1. Defendants Charles Burton Ritchie and Ryan Eaton's Motions for Joinder (ECF Nos. 157, 164) are GRANTED. 2. Defendant Benjamin Galecki's Motion for Bill of Particulars (ECF No. 154) is DENIED.

FootNotes


1. In this case, the alleged analogues are "smokable synthetic cannabinoid products" referred to as "spice." Supers'g Indict. (ECF No. 56) at 3, ¶ 2.
2. Any reference to a "Rule" or the "Rules" in this Order refer to the Federal Rules of Criminal Procedure.

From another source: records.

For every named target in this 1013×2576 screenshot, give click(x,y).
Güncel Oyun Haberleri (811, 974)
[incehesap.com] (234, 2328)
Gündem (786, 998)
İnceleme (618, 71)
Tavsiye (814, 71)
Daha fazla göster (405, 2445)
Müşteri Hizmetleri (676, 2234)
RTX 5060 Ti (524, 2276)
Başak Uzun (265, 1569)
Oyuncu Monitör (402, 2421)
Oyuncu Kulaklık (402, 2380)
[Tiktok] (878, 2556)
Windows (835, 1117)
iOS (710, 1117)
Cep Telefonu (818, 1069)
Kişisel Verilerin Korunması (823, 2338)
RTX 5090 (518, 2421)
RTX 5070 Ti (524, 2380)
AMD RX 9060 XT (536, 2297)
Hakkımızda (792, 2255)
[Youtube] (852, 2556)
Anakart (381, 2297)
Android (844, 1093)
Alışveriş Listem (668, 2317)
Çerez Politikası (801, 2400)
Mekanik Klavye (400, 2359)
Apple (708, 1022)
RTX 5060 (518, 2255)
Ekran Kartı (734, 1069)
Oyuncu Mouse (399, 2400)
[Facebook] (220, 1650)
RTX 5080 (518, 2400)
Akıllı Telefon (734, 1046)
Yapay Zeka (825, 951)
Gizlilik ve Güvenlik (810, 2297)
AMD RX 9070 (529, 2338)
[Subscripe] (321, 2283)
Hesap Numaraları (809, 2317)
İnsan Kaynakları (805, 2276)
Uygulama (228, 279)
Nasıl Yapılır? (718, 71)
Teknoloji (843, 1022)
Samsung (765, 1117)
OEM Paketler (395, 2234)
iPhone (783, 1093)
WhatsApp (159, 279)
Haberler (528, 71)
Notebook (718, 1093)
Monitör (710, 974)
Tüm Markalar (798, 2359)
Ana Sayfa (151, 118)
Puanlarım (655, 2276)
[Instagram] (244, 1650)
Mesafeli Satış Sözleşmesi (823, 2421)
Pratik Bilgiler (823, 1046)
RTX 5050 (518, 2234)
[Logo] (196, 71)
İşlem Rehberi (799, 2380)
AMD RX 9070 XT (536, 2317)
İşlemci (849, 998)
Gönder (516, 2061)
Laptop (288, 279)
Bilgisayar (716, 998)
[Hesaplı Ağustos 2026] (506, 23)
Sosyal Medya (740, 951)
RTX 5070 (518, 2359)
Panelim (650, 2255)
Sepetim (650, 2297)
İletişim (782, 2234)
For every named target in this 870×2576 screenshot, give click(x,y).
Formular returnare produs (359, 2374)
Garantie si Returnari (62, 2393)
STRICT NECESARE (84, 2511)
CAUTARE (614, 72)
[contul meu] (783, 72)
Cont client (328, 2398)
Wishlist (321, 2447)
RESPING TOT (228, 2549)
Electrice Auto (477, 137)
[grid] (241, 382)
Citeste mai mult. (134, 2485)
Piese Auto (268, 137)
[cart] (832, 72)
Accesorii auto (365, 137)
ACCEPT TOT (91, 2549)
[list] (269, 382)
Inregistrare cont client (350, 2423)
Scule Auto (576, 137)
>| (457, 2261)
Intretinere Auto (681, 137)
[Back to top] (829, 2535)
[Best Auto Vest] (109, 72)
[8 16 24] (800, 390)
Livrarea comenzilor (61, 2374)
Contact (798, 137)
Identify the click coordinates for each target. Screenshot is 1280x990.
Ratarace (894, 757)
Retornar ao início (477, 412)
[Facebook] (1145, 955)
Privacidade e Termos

3. See United States v. Davidoff, 845 F.2d 1151, 1154-55 (2d Cir. 1988); United States v. Bortnovsky, 820 F.2d 572, 574 (2d Cir. 1987); United States v. Pollack, 2013 WL 3967742 (N.D. Cal. July 31, 2013); United States v. Cervantes, 2013 WL 3456876 (N.D. Cal. July 9, 2013); United States v. Windley, 2012 WL 2813859 (D. Ariz. July 10, 2012); United States v. Goldfarb, 2011 WL 335349 (D. Ariz. Jan. 27, 2011); United States v. Huebner, No. CR-10-101-BLG-RFC, 2011 WL 176820 (D. Mont. Jan. 19, 2011); United States v. Wong, 2007 WL 404807 (N.D. Cal. Feb. 2, 2007); United States v. Vasquez-Ruiz, 136 F.Supp.2d 941, 943 (N.D. Ill. 2001); United States v. Savin, 2001 WL 243533 (S.D.N.Y. Mar. 7, 2001).